**Listed records**
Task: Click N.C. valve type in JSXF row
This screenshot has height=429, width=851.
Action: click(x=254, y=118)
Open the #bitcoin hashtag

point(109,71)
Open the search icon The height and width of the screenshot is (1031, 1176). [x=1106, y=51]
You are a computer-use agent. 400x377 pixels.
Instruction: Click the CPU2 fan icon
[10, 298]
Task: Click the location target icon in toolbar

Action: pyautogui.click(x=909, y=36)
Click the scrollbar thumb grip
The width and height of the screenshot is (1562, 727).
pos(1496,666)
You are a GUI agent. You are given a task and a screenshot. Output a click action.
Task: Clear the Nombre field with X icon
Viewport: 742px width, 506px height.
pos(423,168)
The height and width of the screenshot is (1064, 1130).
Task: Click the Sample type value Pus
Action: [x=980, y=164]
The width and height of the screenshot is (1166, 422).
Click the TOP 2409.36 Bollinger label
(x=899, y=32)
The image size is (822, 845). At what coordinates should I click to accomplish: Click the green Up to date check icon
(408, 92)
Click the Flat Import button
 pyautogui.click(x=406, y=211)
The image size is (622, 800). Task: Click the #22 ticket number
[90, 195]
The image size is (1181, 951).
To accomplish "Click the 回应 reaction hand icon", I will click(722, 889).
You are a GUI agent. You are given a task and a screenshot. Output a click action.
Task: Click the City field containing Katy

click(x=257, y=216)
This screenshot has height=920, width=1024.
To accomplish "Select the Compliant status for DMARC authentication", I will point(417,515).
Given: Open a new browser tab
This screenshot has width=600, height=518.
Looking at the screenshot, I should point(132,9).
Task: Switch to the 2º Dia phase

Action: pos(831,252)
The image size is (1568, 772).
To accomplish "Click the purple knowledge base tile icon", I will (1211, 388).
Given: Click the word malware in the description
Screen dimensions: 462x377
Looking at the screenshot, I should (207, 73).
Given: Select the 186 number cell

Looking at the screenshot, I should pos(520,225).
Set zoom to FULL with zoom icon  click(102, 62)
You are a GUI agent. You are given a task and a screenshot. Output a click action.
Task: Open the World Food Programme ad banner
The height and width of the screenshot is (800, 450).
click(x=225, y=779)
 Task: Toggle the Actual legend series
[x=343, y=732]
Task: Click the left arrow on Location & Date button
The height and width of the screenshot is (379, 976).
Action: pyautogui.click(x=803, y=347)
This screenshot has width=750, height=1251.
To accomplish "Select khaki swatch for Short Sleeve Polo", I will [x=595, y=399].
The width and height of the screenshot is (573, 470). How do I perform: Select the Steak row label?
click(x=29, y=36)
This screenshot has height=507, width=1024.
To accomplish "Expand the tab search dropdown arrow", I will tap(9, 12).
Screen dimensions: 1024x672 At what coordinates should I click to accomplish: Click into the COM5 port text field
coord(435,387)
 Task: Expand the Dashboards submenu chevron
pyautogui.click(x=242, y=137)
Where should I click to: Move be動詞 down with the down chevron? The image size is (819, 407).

**What this task involves**
Copy the lines above, please. Keep them exact.

**Task output**
Task: Click N.C. valve type in JSXF row
This screenshot has height=429, width=851.
Action: click(x=254, y=118)
Open the #bitcoin hashtag

point(109,71)
Open the search icon The height and width of the screenshot is (1031, 1176). [x=1106, y=51]
You are a computer-use agent. 400x377 pixels.
Instruction: Click the CPU2 fan icon
[10, 298]
Task: Click the location target icon in toolbar

Action: pyautogui.click(x=909, y=36)
Click the scrollbar thumb grip
The width and height of the screenshot is (1562, 727).
pos(1496,666)
You are a GUI agent. You are given a task and a screenshot. Output a click action.
Task: Clear the Nombre field with X icon
Viewport: 742px width, 506px height.
pos(423,168)
The height and width of the screenshot is (1064, 1130).
Task: Click the Sample type value Pus
Action: [x=980, y=164]
The width and height of the screenshot is (1166, 422).
Click the TOP 2409.36 Bollinger label
(x=899, y=32)
The image size is (822, 845). At what coordinates should I click to accomplish: Click the green Up to date check icon
(408, 92)
Click the Flat Import button
 pyautogui.click(x=406, y=211)
The image size is (622, 800). Task: Click the #22 ticket number
[90, 195]
The image size is (1181, 951).
To accomplish "Click the 回应 reaction hand icon", I will click(722, 889).
You are a GUI agent. You are given a task and a screenshot. Output a click action.
Task: Click the City field containing Katy

click(x=257, y=216)
This screenshot has height=920, width=1024.
To accomplish "Select the Compliant status for DMARC authentication", I will point(417,515).
Given: Open a new browser tab
This screenshot has width=600, height=518.
Looking at the screenshot, I should point(132,9).
Task: Switch to the 2º Dia phase

Action: pos(831,252)
The image size is (1568, 772).
To accomplish "Click the purple knowledge base tile icon", I will (1211, 388).
Given: Click the word malware in the description
Screen dimensions: 462x377
Looking at the screenshot, I should (207, 73).
Given: Select the 186 number cell

Looking at the screenshot, I should pos(520,225).
Set zoom to FULL with zoom icon  click(102, 62)
You are a GUI agent. You are given a task and a screenshot. Output a click action.
Task: Open the World Food Programme ad banner
The height and width of the screenshot is (800, 450).
click(x=225, y=779)
 Task: Toggle the Actual legend series
[x=343, y=732]
Task: Click the left arrow on Location & Date button
The height and width of the screenshot is (379, 976).
Action: pyautogui.click(x=803, y=347)
This screenshot has width=750, height=1251.
To accomplish "Select khaki swatch for Short Sleeve Polo", I will [x=595, y=399].
The width and height of the screenshot is (573, 470). How do I perform: Select the Steak row label?
click(x=29, y=36)
This screenshot has height=507, width=1024.
To accomplish "Expand the tab search dropdown arrow", I will tap(9, 12).
Screen dimensions: 1024x672 At what coordinates should I click to accomplish: Click into the COM5 port text field
coord(435,387)
 Task: Expand the Dashboards submenu chevron
pyautogui.click(x=242, y=137)
Where should I click to: Move be動詞 down with the down chevron? The image size is (819, 407).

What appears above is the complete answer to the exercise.